Jika ingin bergelut di dunia bisnis, penting bagi Anda untuk mengenal segmentasi audience Anda untuk penerapan strategi marketing yang optimal. Salah satu cara termudah dan paling simpel dalam segmentasi audience ini adalah dengan membagi mereka ke dalam list Cold, Warm, dan Hot Audience. Anda pasti sudah tidak asing lagi, bukan?

Ya, sebenarnya jenis segmentasi audience ini memang sudah pasti familiar di mata para marketer. Bisa dibilang, mereka  ini adalah makanan sehari- hari. Namun, bagi Anda yang baru di dunia bisnis dan digital marketing, maka penting membaca informasi ini untuk mengenal mereka dengan baik.

Pengertian Cold Audience, Warm & Hot Audience

Cold Audience adalah first time visitor, atau orang yang baru pertama kali mengenal produk Anda. Bisa jadi mereka ini adalah orang yang baru pertama kali mengunjungi website Anda atau baru melihat dagangan Anda di Instagram.

Kalau Anda baru saja mengiklankan produk Anda, entah itu di Facebook Ads atau Google Adwords, maka yang disebut dengan Cold Audience adalah orang yang baru memperhatikan iklan Anda.

Artikel Menarik Lainnya :   Step by Step Memulai Bisnis Online Afiliasi ( Affiliate Marketing )

Dari COLD, audience ini bisa meningkat statusnya menjadi warm audience saat Anda melakukan remarketing. Mereka adalah kelompok audience yang sudah mulai mengenal dan mendapatkan edukasi terkait produk Anda.

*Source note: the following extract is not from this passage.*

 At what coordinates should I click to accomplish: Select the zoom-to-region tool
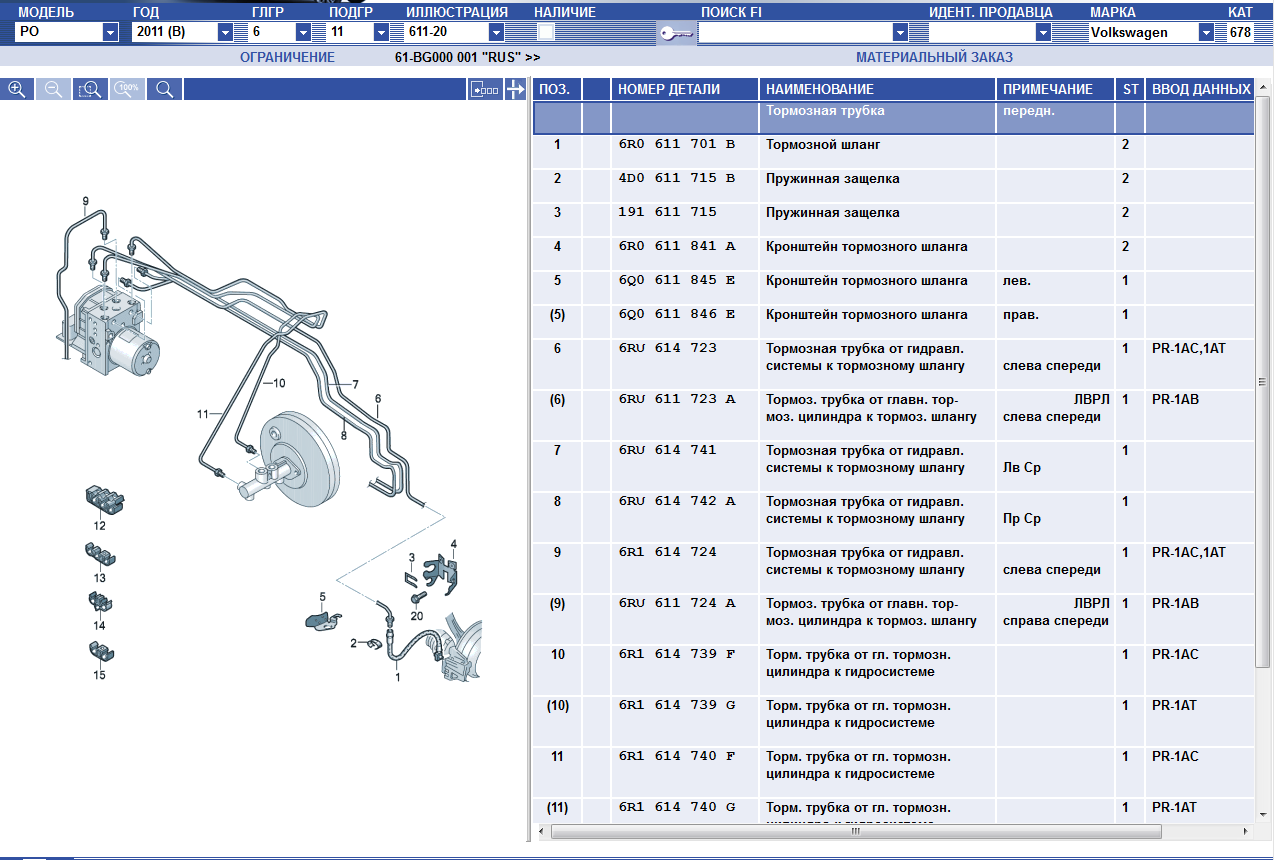90,89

Saat berubah menjadi Warm Audience, maka audience ini sudah bisa melakukan direct visit ke website Anda ( jika lupa, mereka akan mengetikkan keyword yang berhubungan dengan produk Anda di mesin pencari), mengunjungi ulang website Anda atau media sosial Anda, namun belum menjadi pembeli. Bisa dibilang, ketertarikan untuk mencoba produk Anda sudah dimulai dari sini.

Dari WARM, akhirnya audience ini masuk ke tahap HOT audience, yaitu pengunjung yang siap menjadi pembeli Anda. Bisa jadi dia telah kembali ke website Anda untuk ketiga kalinya, dan kali ini bukan cuma buat lihat- lihat atau sekedar pengen, tapi sudah benar- benar add to cart. Resmi deh jadi pembeli.

Artikel Menarik Lainnya :   5 Penyedia Layanan Email Marketing Terbaik untuk Internet Marketer

Mengenal Perubahan Cold-Warm-Hot Audience di Pixel/ Analytic Website Anda

Anda akan semakin mudah mengenali Cold-Warm-Hot Audience ini dengan pixel atau goole analytic yang tertanam di website Anda. Perhatikan gambar di bawah ini dan lihat perbedaannya :
Cold Audiences

Warm Audiences

Hot Audiences

Mengoptimalkan Cold-Warm Audience ke Tahap Hot Audience

Cold audience bisa dibilang merupakan customer ‘mentah’ karena belum mengenal produk Anda sebelumnya. Maka dari itu, untuk menuju WARM, penting untuk memberikan impresi yang mengesankan agar orang tertarik dan penasaran dengan produk Anda.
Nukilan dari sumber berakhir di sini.